Metrics
View SourceTinkex includes a lightweight metrics system for tracking request performance, custom counters, gauges, and histograms. The Tinkex.Metrics server automatically collects HTTP request telemetry and provides helpers for recording custom metrics in experiments and benchmarks.
Overview
The Metrics system is built on GenServer and Telemetry, providing:
- Automatic HTTP request tracking: counters for success/failure and latency histograms
- Custom counters: increment-based metrics for tracking events
- Gauges: point-in-time measurements that can be set directly
- Histograms: distribution tracking with percentile calculations (p50, p95, p99)

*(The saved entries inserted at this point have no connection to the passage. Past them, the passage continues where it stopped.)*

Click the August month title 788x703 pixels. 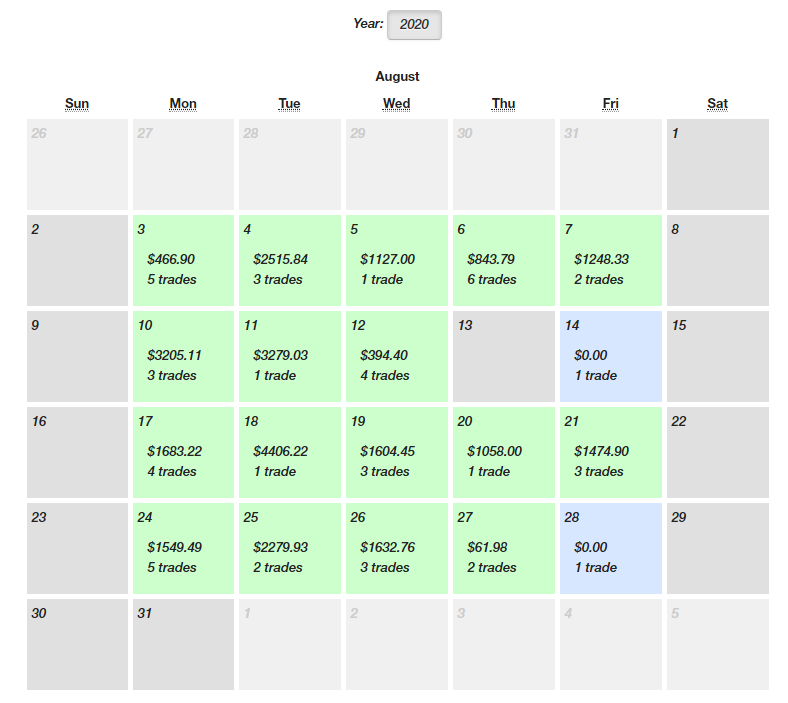[x=397, y=77]
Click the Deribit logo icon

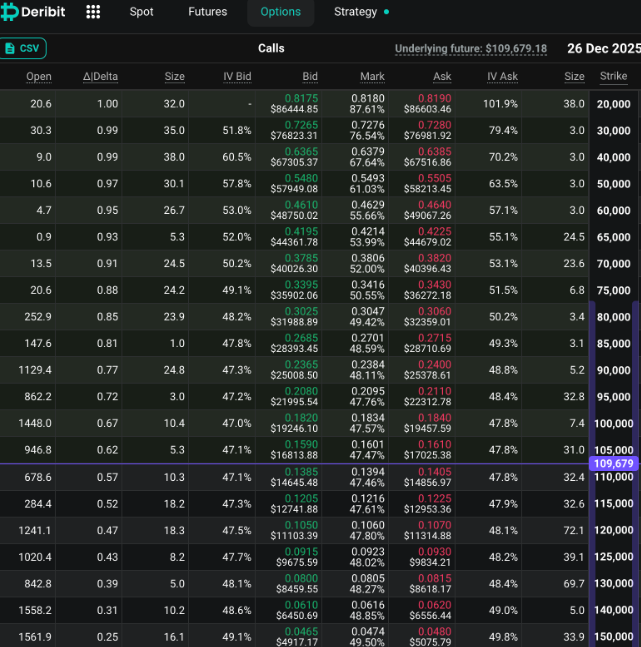[x=9, y=12]

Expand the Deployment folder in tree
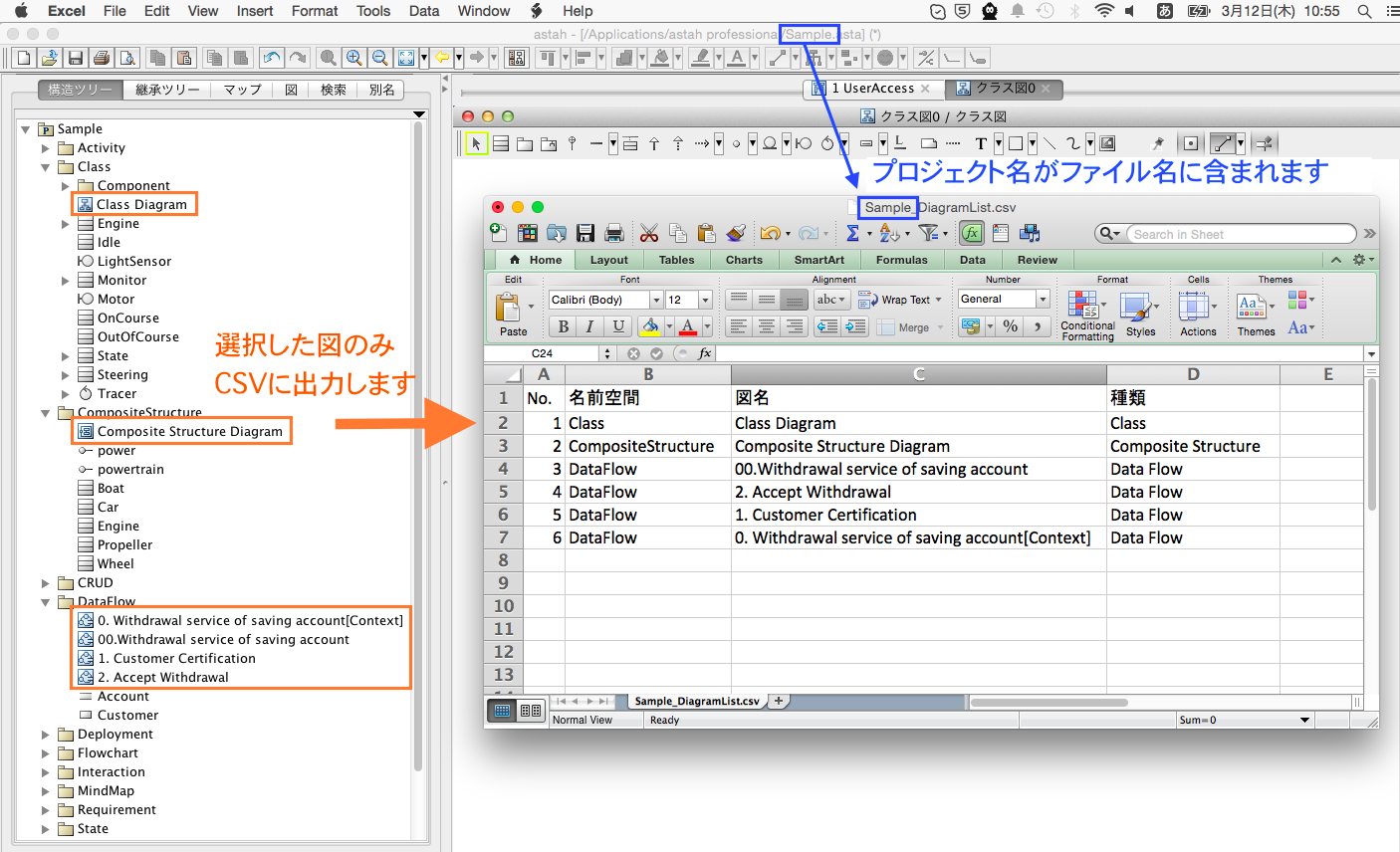pos(45,735)
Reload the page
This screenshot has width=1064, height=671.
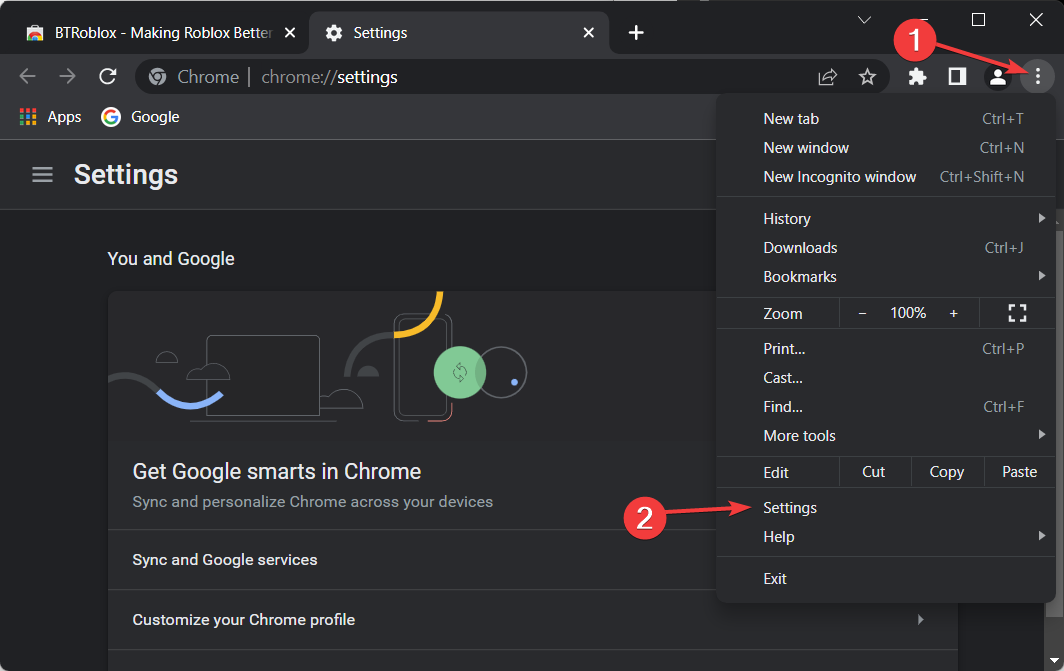point(108,77)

- Zero-overhead when disabled: metrics can be toggled off via configuration
- Thread-safe: all updates via GenServer casts/calls
The server starts automatically with the Tinkex application and subscribes to [:tinkex, :http, :request, :stop] telemetry events.
Built-in HTTP metrics
When enabled, Tinkex automatically tracks:
Request counters
:tinkex_requests_total— total number of HTTP requests:tinkex_requests_success— requests that returned:ok:tinkex_requests_failure— requests that returned an error
Request latency histogram
:tinkex_request_duration_ms— end-to-end request duration in milliseconds
This histogram includes:
- Count: total number of requests
- Mean: average latency
- Min/Max: fastest and slowest requests
- Percentiles: p50 (median), p95, p99
Custom counters
Use Metrics.increment/2 to count events in your application:
# Increment by 1 (default)
Tinkex.Metrics.increment(:my_custom_counter)
# Increment by a specific amount
Tinkex.Metrics.increment(:tokens_generated, 150)
Tinkex.Metrics.increment(:cache_hits, 1)
Tinkex.Metrics.increment(:errors, 1)Common use cases:
- Track cache hits/misses
- Count successful vs failed generations
- Track tokens consumed across multiple requests
- Count specific error types
Gauges
Gauges represent instantaneous values that can go up or down. Use Metrics.set_gauge/2 to record the current state:
# Track queue depth
Tinkex.Metrics.set_gauge(:queue_depth, 42)
# Track active connections
Tinkex.Metrics.set_gauge(:active_connections, 8)
# Track memory usage
{:ok, memory} = :erlang.memory(:total)
Tinkex.Metrics.set_gauge(:memory_bytes, memory)
# Track temperature parameter
Tinkex.Metrics.set_gauge(:current_temperature, 0.7)Common use cases:
- Monitor queue depths or buffer sizes
- Track active connections or worker pools
- Record configuration values during experiments
- Monitor resource usage (memory, CPU)
Unlike counters, gauges are always set to a specific value rather than incremented.
Histograms
Histograms track distributions of values over time. Use Metrics.record_histogram/2 to record samples (values should be in milliseconds):
# Record a custom latency measurement
start = System.monotonic_time(:millisecond)
result = do_some_work()
duration_ms = System.monotonic_time(:millisecond) - start
Tinkex.Metrics.record_histogram(:custom_operation_duration, duration_ms)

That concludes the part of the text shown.